おやすみなさい-2
よくよく考えれば、私だってありえない状態です。
触っても皺のない顔に、張りのある手足はどうみても十代の頃の私。古希を過ぎた私が、なぜこんなことに…?
オーバーヒートを起こした頭では、もうまったくわけがわからないの一言で。
取り敢えず、と寝ていた荷台のような所から起き上がり周りを見渡しました。
サァアアア…
風が深緑の稲を揺らし、山々が覆うように大きくそびえ立ちます。静かな田園風景に、私は懐かしさを感じそして直ぐ思い出しました。
此処はきっと。
「おばあちゃんの家…」
そこは、私が4年間だけ暮らした小さな小さな農村でした。
「みすず!」
父の怒号が飛んできて、私は思わず条件反射の様に慌てて謝りながら後を走ってついていきました。

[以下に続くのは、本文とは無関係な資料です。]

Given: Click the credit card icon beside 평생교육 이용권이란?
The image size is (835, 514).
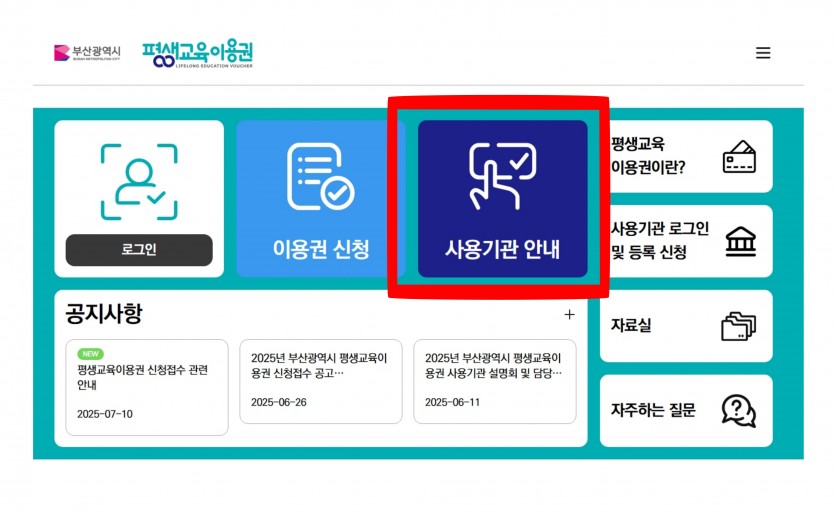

なぜ、とかどうして、と考える傍ら軽い体と懐かしい風景に思わず笑顔が零れます。
「よく来たね〜暑かったやろ」
思いっきり走った所為で、肩で息をする私に、おばあちゃんは目を細めて笑いかけます。
「今日ね、みすずちゃんが来るの楽しみにしてた子がおるよ、呼んでくるからまっとってね」
おばあちゃんはその後「おーい」と言って、廊下の奥に消えました。話から察するに、今日は私が初めておばあちゃん家に暮らすようになった日。
なら、きっと現われるのは…
知らぬ間に心臓の鼓動が早くなるのを感じました。
ギシッギシッ
廊下の軋む音がして、「あの子」の気配を感じます。
「ほらほら挨拶、マサ」
手を引かれ、少年が一人姿を出します。
「こんにちわ…マサです。」
いがぐり坊主頭に、日焼けした健康的な肌。自然と涙が出てきました。
まだ、夢なのでしょうか?
神様、夢なら醒まさないで下さい。
私は、長年切望した59年前に帰ることが出来たのですから。
「みっちゃんて呼んでいいか?」
私とマサは、いつまでも広がる畑道を歩いていました。
先程、鏡をみてやはり昔の私だわ、と唖然としていた所を村を案内してやるとマサが現われたからです。
「マサくんはいくつなんですか?」
「マサでいいよ。この間8歳になったんだ!」
私が何か聞くと、マサは笑顔で答えてくれます。
「あそこは学校!俺たちが通うとこだよ」
そう言って指した指の先には、木造の懐かしい校舎が建っていました。思わず、懐かしいと言ってしまいそうなのをグッと口を噤んで我慢します。
私は、今日、初めてこの村にやってきた。周りの人はそう思っているからです。
「あと……」
マサの声が急に低くなり、私は思わずマサを見つめました。マサはある一点をみつめ呟きました。